John Kapi Natto is a Papua New Guinean businessman and sports administrator, the owner and chairman of PNG Hekari FC (formerly Hekari United), the most successful club in the Papua New Guinea Premier Soccer League. He has served as President of the Papua New Guinea Football Association (PNGFA) since October 2018.

== Early life and business career ==
Natto is a businessman based in Southern Highlands Province, where he has served as chairman of the Nama'Aporo Landowners Association in Kutubu. In April 2013, he was charged by police over allegations of misappropriating landowners' infrastructure development grant funds while serving in that role, alongside the association's treasurer, Peter Heno; both were released on bail of K10,000 each. Natto stated that he held legal authority as chairman of the association to use the funds for projects in the Southern Highlands.

== Hekari United and PNG Hekari FC ==
Natto founded a football club that entered the Port Moresby football pyramid under the name PRK Souths United, which became a founding member of Papua New Guinea's semi-professional National Soccer League at its launch in 2006. Under Natto's ownership, the club — later renamed Hekari United — recruited players from across the Pacific, including Fiji and the Solomon Islands, and won each of the league's first eight titles. CNN described Natto as having become "the Roman Abramovich of Papua New Guinean football". By at least 2008, Natto also held the positions of PNGFA Vice President and chairman of the National Soccer League board.

In 2010, Hekari United won the 2010 OFC Champions League, becoming the first club from outside Australia and New Zealand to win the OFC's premier club competition. The title earned the club a place at the 2010 FIFA Club World Cup in Abu Dhabi, making it the first Papua New Guinean club to compete at the tournament.

== Breakaway federation and PNGFA presidency ==

=== Football Federation Papua New Guinea (2016–2018) ===
In the lead-up to the PNGFA's delayed December 2016 presidential election, in which Natto was a candidate, he was suspended from the PNGFA on 30 November 2016 for alleged non-compliance with FIFA's electoral code, clearing the way for incumbent David Chung to be re-elected unopposed. The following day, Natto announced that Hekari United and 11 other PNGFA-affiliated associations would withdraw from the PNGFA's competitions, saying he felt compelled to act for associations he believed had been neglected at the grassroots level.
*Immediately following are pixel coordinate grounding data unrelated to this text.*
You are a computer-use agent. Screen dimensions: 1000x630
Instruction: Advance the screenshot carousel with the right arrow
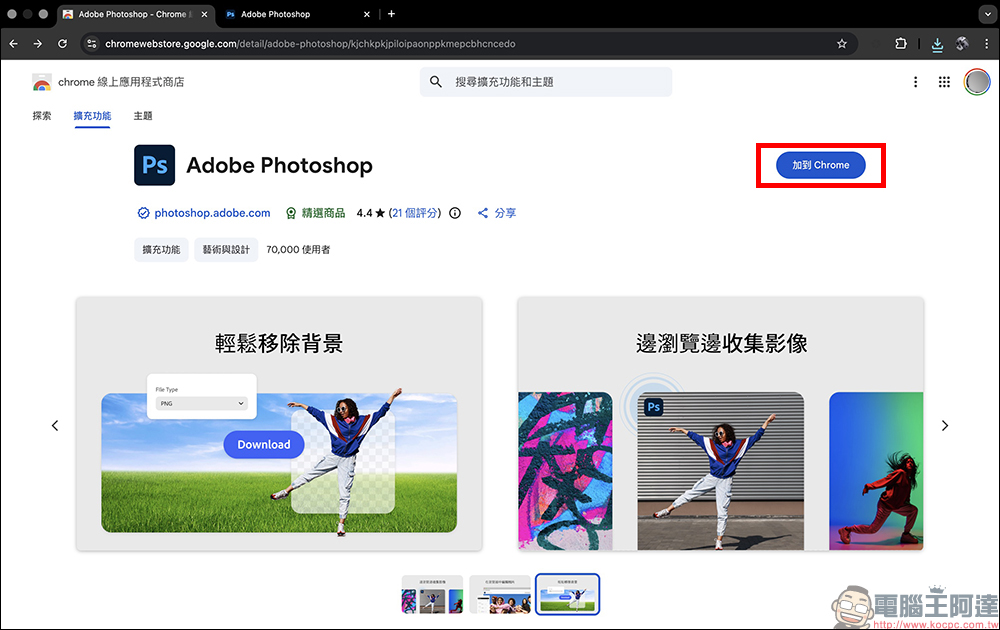click(944, 425)
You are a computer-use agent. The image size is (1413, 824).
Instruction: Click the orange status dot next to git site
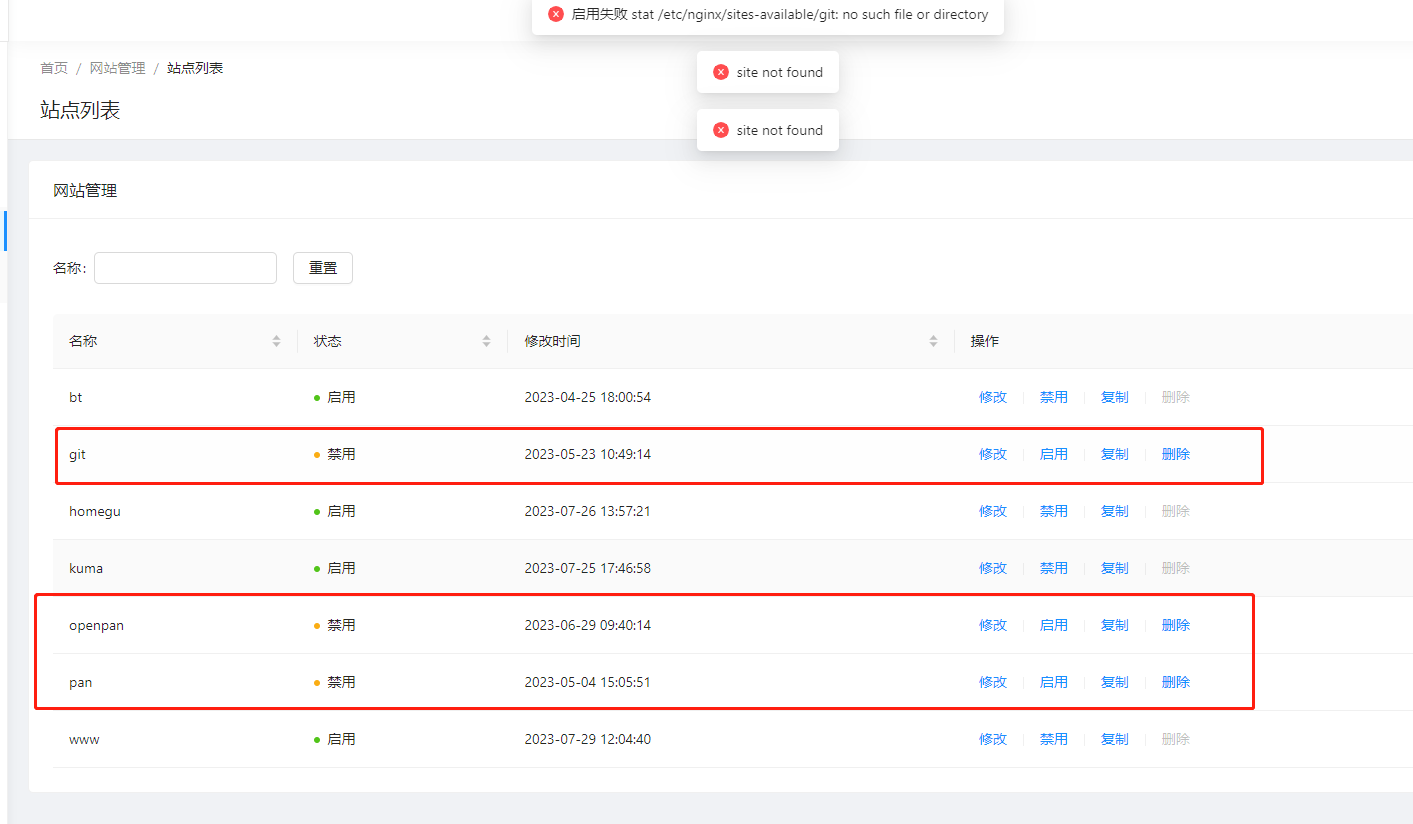coord(317,453)
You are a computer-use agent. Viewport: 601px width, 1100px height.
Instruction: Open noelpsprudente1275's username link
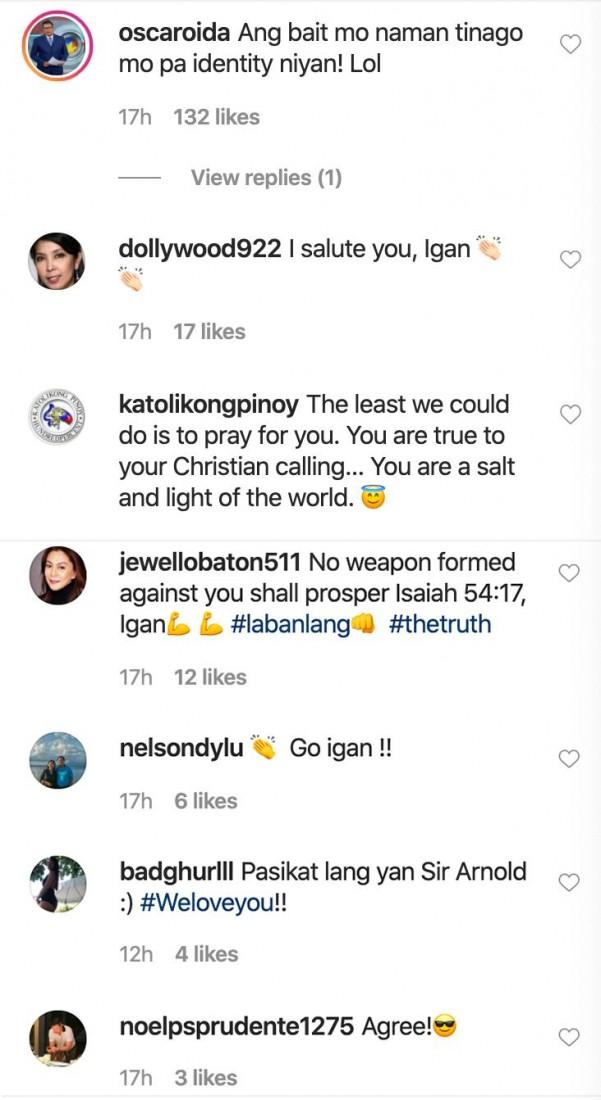[x=233, y=1027]
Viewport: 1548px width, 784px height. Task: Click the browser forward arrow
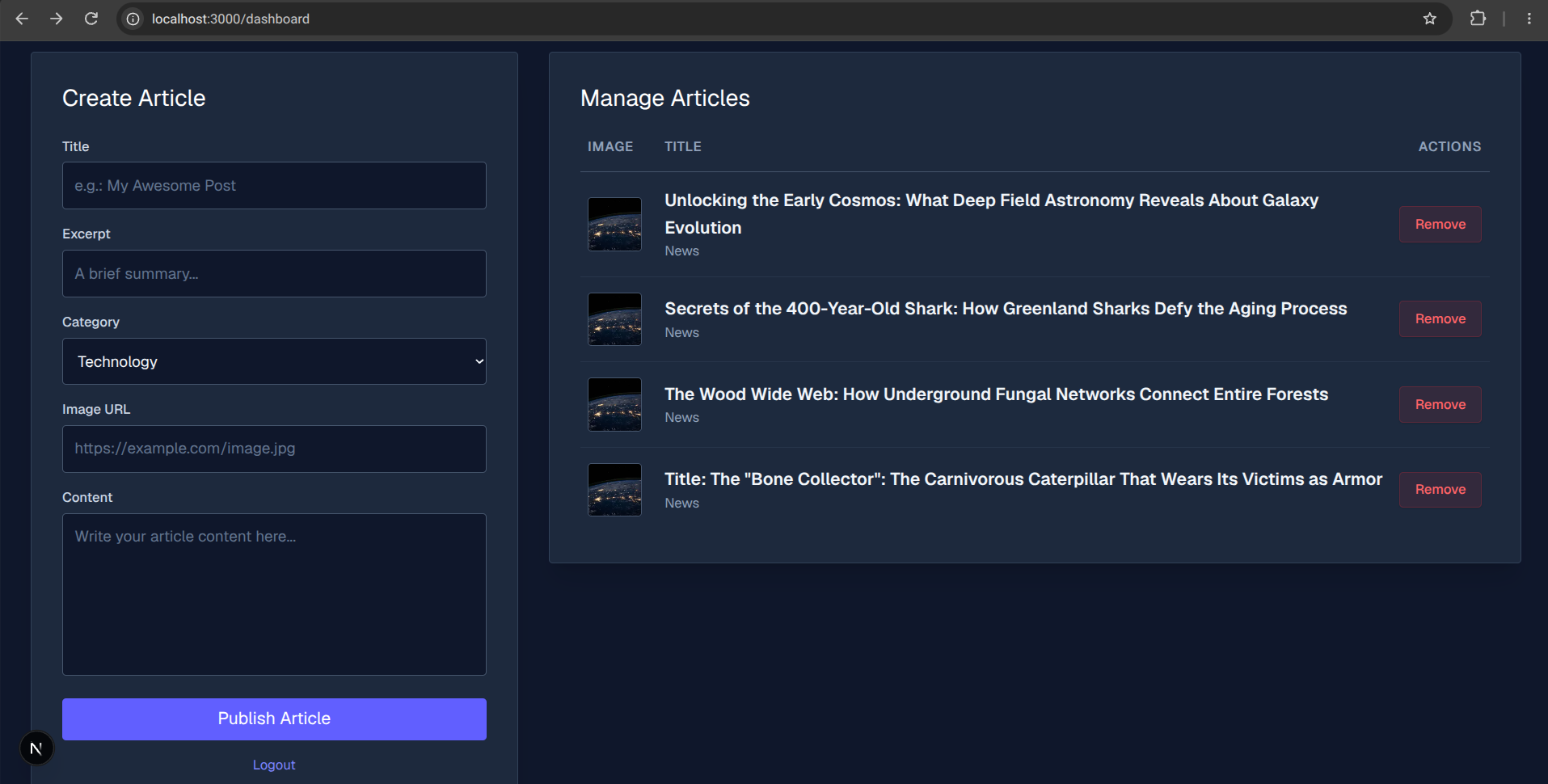coord(57,19)
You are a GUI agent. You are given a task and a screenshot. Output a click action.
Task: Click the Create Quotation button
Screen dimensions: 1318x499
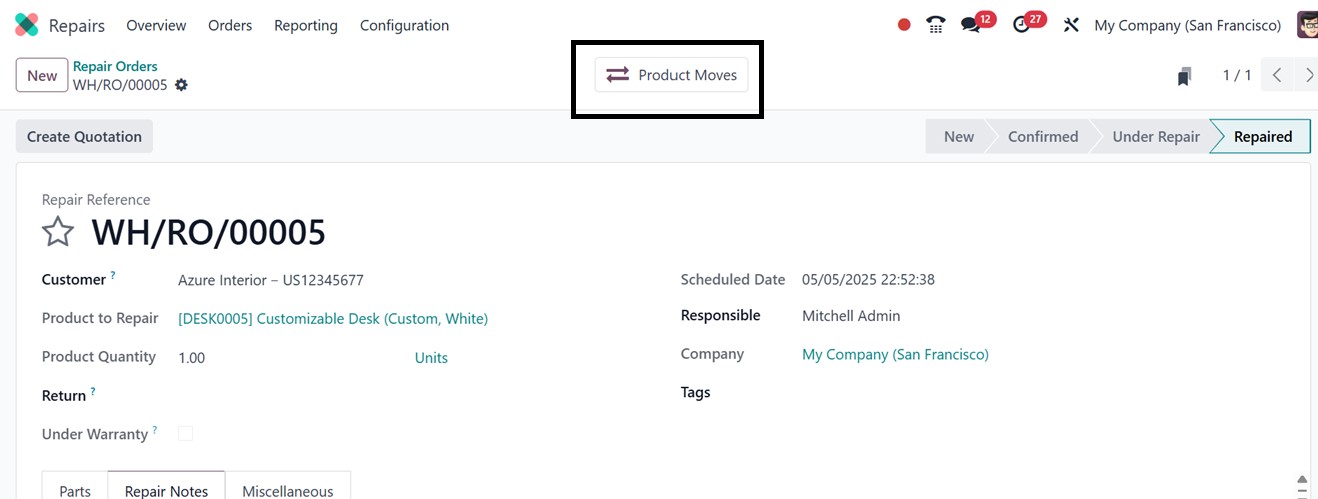point(84,137)
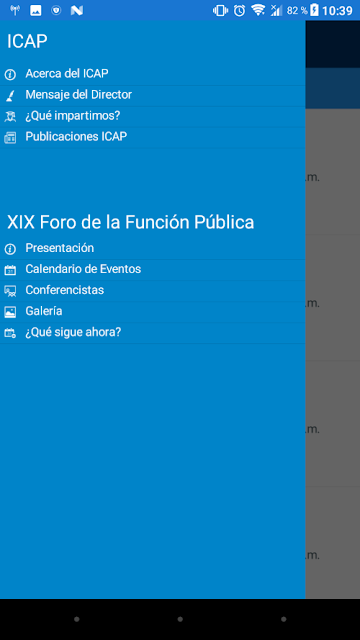This screenshot has height=640, width=360.
Task: Tap the picture icon beside Galería
Action: pyautogui.click(x=10, y=312)
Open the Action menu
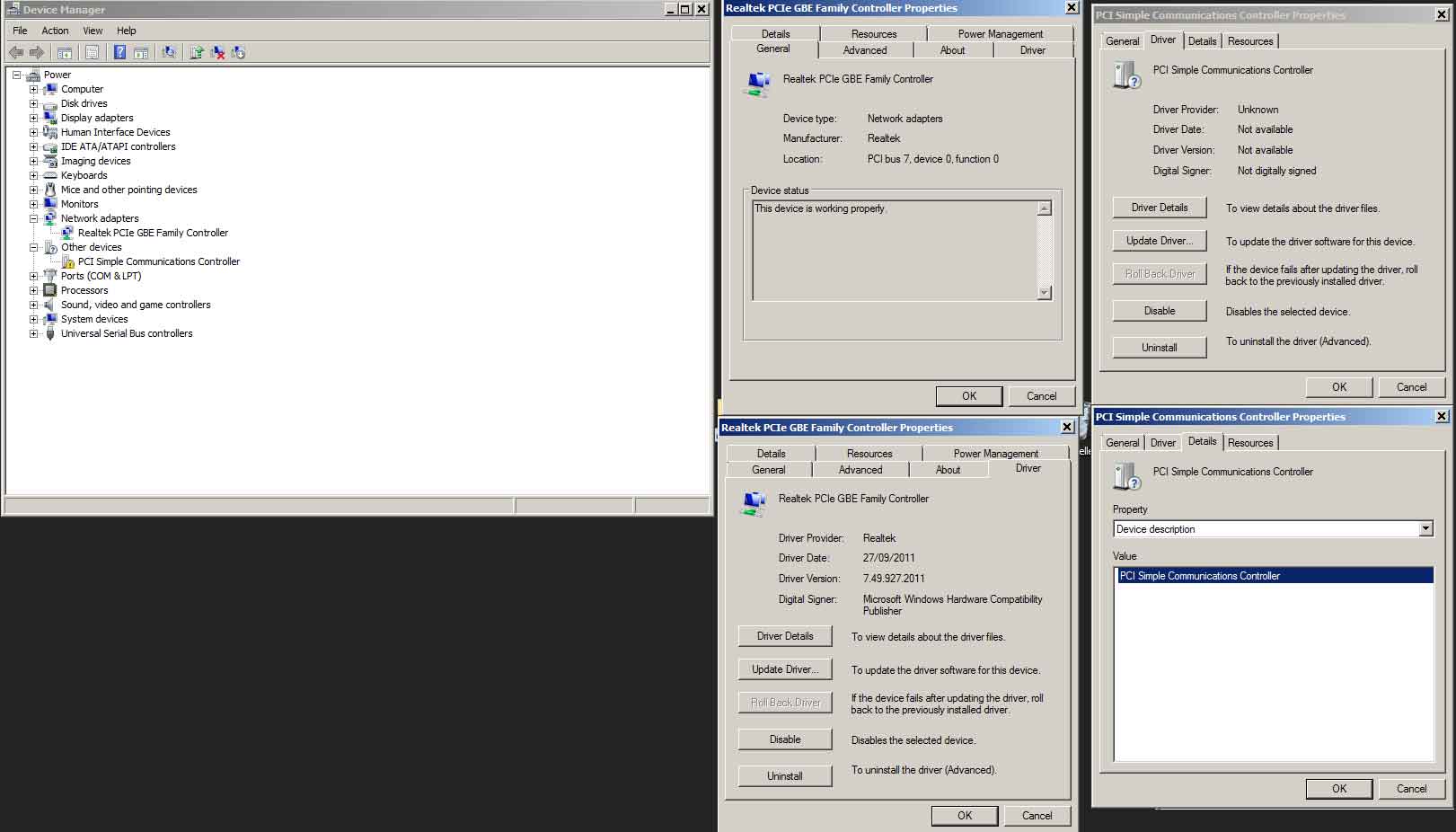 55,31
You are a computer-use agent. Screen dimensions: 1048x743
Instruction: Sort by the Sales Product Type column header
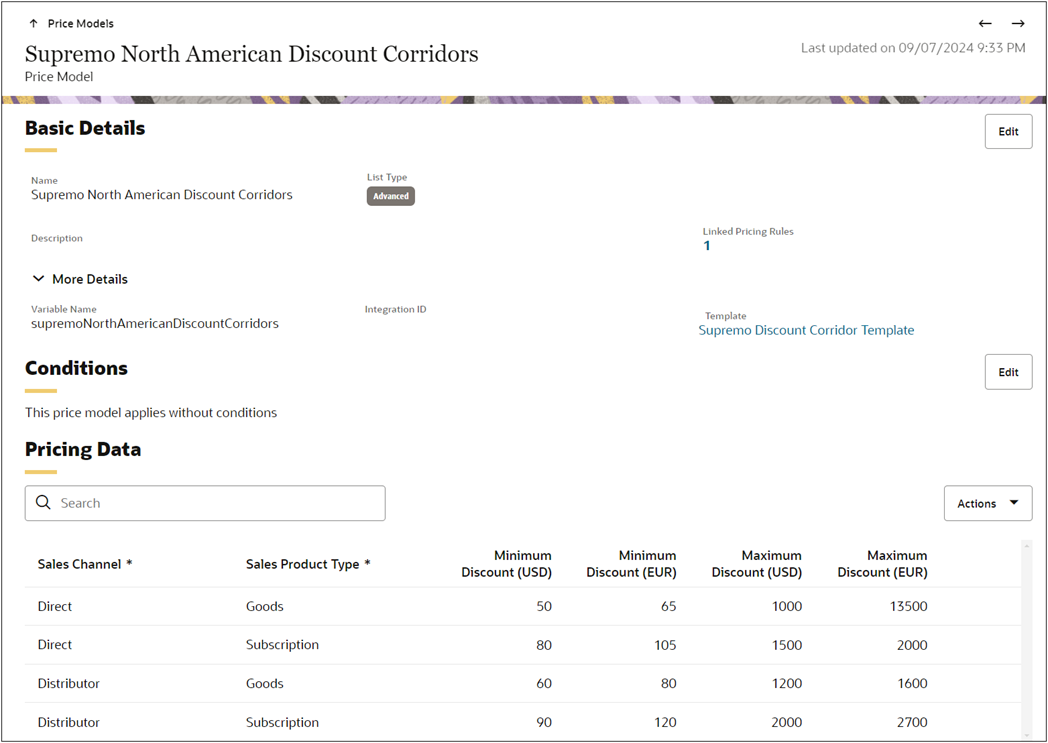[x=308, y=563]
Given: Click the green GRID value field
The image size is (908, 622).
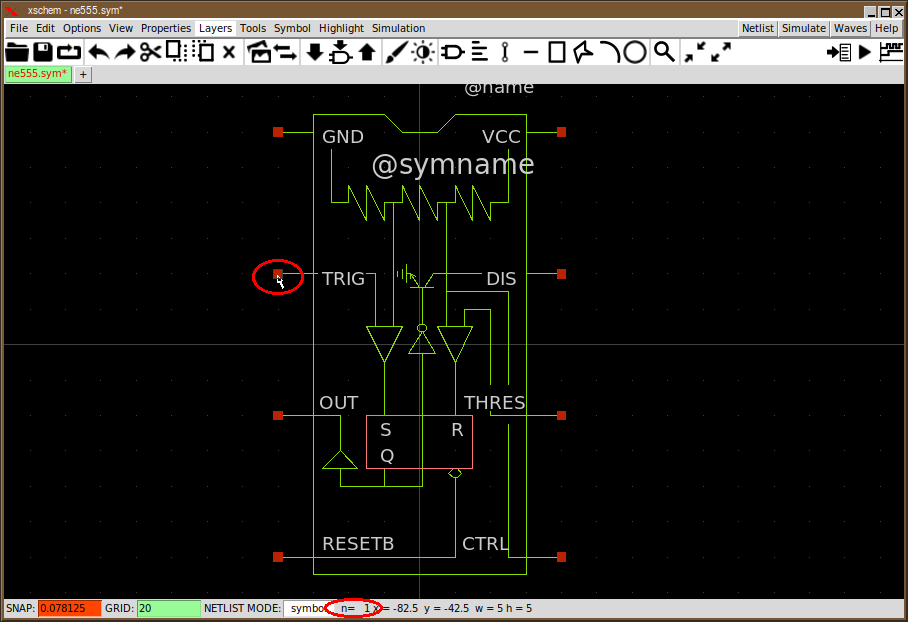Looking at the screenshot, I should 168,608.
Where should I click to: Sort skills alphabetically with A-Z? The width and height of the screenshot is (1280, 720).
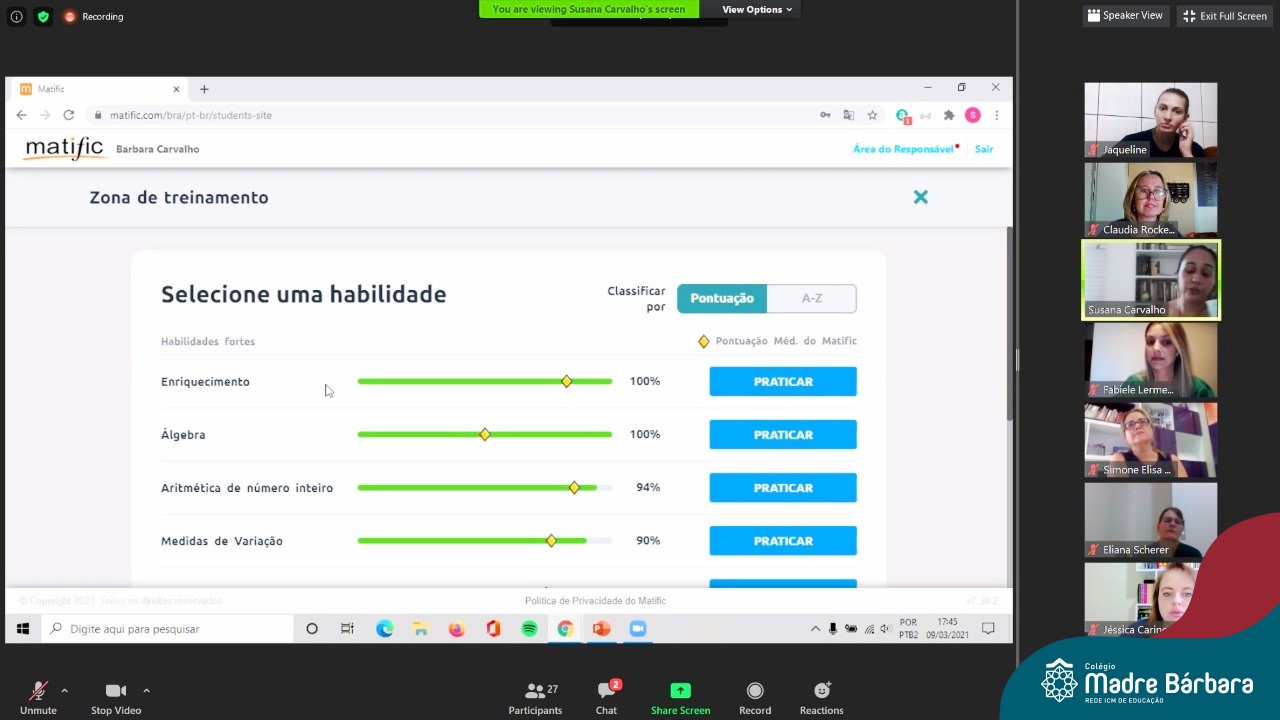811,298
On 2 February 2017, the Oceania Football Confederation disqualified Hekari United from the 2017 OFC Champions League following a complaint from the PNGFA. Natto criticised the decision as unfair, describing Chung's re-election as undemocratic and characterising himself and other critics of the PNGFA leadership as marginalised. Later that month, on 27 February 2017, Natto launched a rival governing body, the Football Federation Papua New Guinea (FFPNG), and its own competition, the National Premier League.

Following talks between the two bodies and pressure from FIFA, the FFPNG agreed to dissolve, and the PNGFA and FFPNG formally reunited on 27 October 2018.

=== President of the PNGFA (2018–present) ===
At the reunification congress, Natto was elected President of the PNGFA, defeating acting president John Wesley Gonjuan by ten votes to eight. In his election speech, Natto said he intended to see Papua New Guinea qualify for the 2026 FIFA World Cup. He was re-elected unopposed in June 2020.

During Natto's presidency, the PNGFA has expanded its membership from 18 to 23 associations and introduced Futsal and beach soccer competitions to its programme, with Papua New Guinea competing in the OFC Beach Championship for the first time. In 2022, the National Soccer League was rebranded as the Papua New Guinea Premier Soccer League under his presidency. As of the 2026 season, Natto remained PNGFA president, describing the competition as marking 21 years since its 2006 founding.

Natto has also spoken publicly on player welfare issues, including expressing condolences on behalf of the PNGFA following the death of Laiwaden FC goalkeeper Mikes Gewa in 2019, after an on-field incident during a National Soccer League match.

== Personal life ==
Natto is married to Vonnie Kapi Natto, who has served as Hekari United's team manager and as head of the National Capital District Provincial Soccer/Sports Association.